Hamburger Logistikfirma verkauft

Hamburg. Das Hamburger Logistikunternehmen Rohde & Liesenfeld gehört nun endgültig der französischen Geodis Wilson, einer Tochter der französischen Staatsbahn SNCF. Den Verkauf für 77 Millionen Euro hatten die Hamburger bereits Ende September angekündigt. Der Name Rohde & Liesenfeld (R & L) wird voraussichtlich im kommenden Jahr verschwinden.

Auch der ehemalige Inhaber Bodo Liesenfeld zieht sich aus der Geschäftsleitung zurück. Dafür wird Hamburg zur Regionalzentrale der Geodis- Frachttochter Geodis Wilson mit Zuständigkeit für Mittelund Osteuropa, den Mittleren Osten und Südafrika. "Die Übernahme wird sich bei den Beschäftigten nicht auswirken. Im Gegenteil werden von Hamburg aus künftig rund 1000 Mitarbeiter geführt", sagte Michael Zuchold, der Sprecher von R & L dem Abendblatt. So werde der Standort Hamburg aufgewertet.

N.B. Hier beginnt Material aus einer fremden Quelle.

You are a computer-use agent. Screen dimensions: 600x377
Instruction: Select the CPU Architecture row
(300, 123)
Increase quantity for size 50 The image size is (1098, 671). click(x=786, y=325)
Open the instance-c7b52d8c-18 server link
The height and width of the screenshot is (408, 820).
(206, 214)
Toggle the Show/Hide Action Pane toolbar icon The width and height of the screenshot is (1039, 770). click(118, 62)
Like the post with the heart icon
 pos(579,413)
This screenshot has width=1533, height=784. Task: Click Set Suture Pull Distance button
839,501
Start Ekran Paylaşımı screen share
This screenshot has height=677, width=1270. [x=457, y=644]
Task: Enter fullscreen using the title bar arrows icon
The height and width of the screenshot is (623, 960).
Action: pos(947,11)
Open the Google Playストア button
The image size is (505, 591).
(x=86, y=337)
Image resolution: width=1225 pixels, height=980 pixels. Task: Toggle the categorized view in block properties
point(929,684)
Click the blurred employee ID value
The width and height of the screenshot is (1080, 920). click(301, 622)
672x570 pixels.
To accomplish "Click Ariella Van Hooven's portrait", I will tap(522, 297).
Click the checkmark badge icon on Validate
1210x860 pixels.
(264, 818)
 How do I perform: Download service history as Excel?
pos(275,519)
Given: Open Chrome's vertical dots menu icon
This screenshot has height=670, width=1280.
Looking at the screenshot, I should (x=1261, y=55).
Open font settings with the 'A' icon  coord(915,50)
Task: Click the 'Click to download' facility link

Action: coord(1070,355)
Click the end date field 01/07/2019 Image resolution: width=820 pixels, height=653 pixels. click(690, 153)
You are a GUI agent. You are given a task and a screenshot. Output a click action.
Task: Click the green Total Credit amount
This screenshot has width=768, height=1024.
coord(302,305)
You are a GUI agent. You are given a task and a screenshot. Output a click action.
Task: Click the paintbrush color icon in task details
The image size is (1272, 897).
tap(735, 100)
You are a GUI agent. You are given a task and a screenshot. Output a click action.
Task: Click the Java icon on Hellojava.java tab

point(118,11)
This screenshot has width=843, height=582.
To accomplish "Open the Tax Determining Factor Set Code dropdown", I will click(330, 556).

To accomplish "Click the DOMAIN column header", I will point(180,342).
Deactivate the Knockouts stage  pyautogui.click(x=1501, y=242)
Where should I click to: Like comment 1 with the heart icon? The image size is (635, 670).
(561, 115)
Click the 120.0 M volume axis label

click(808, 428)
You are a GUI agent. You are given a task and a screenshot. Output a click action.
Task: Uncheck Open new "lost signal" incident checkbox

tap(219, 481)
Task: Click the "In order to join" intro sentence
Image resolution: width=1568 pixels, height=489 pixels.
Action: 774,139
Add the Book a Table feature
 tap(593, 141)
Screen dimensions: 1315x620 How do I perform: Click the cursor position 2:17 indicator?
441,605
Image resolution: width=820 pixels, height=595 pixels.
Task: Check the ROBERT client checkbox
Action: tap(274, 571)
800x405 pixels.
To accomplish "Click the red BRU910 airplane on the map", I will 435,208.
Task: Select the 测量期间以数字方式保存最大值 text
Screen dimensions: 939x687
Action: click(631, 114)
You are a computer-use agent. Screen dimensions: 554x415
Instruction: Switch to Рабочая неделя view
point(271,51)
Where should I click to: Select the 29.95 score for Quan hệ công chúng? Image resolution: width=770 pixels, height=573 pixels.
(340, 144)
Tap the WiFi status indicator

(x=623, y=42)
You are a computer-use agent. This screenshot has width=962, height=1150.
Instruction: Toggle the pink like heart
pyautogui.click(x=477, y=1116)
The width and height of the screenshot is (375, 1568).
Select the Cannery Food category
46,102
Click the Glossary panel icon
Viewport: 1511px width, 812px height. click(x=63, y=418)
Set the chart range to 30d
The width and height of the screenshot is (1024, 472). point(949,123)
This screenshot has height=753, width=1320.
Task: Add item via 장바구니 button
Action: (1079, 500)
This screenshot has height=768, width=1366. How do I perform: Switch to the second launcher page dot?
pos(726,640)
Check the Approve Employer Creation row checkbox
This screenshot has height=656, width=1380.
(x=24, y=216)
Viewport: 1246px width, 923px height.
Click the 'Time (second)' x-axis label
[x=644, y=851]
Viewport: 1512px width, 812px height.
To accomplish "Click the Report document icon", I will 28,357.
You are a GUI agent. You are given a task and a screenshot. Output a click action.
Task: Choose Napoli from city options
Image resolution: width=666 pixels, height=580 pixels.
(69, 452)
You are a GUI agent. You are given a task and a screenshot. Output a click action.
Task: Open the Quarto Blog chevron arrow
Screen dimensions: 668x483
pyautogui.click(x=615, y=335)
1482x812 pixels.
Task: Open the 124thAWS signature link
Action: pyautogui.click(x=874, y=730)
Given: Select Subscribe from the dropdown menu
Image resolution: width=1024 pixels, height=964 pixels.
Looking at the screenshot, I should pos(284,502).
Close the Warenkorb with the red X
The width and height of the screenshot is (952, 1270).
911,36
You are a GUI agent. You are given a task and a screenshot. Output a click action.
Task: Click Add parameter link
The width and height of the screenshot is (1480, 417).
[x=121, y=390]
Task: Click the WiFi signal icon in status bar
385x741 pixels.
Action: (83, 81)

Zum Hamburger Unternehmen gehören derzeit gut 700 Beschäftigte. Der Umsatz stieg 2007 um 13 Prozent auf 320 Millionen Euro. Geodis Wilson mit Hauptsitz in Amsterdam hat 5500 Mitarbeiter in mehr als 50 Ländern. "Die Übernahme von R & L ermöglicht es uns, unser globales Netzwerk zu erweitern und verschafft uns weltweit eine stärkere Kundenbasis", sagte Jeff Hoogesteger, der Chef von Geodis Wilson. Die Einbindung von R & L soll im Laufe des Jahres abgeschlossen sein. Beide Unternehmen arbeiten bereits seit 2002 eng zusammen. Der gesamte Geodis-Konzern erreichte im Jahr 2006 mit 26 000 Beschäftigten einen Umsatz von 3,8 Milliarden Euro und ist an der Börse in Paris notiert.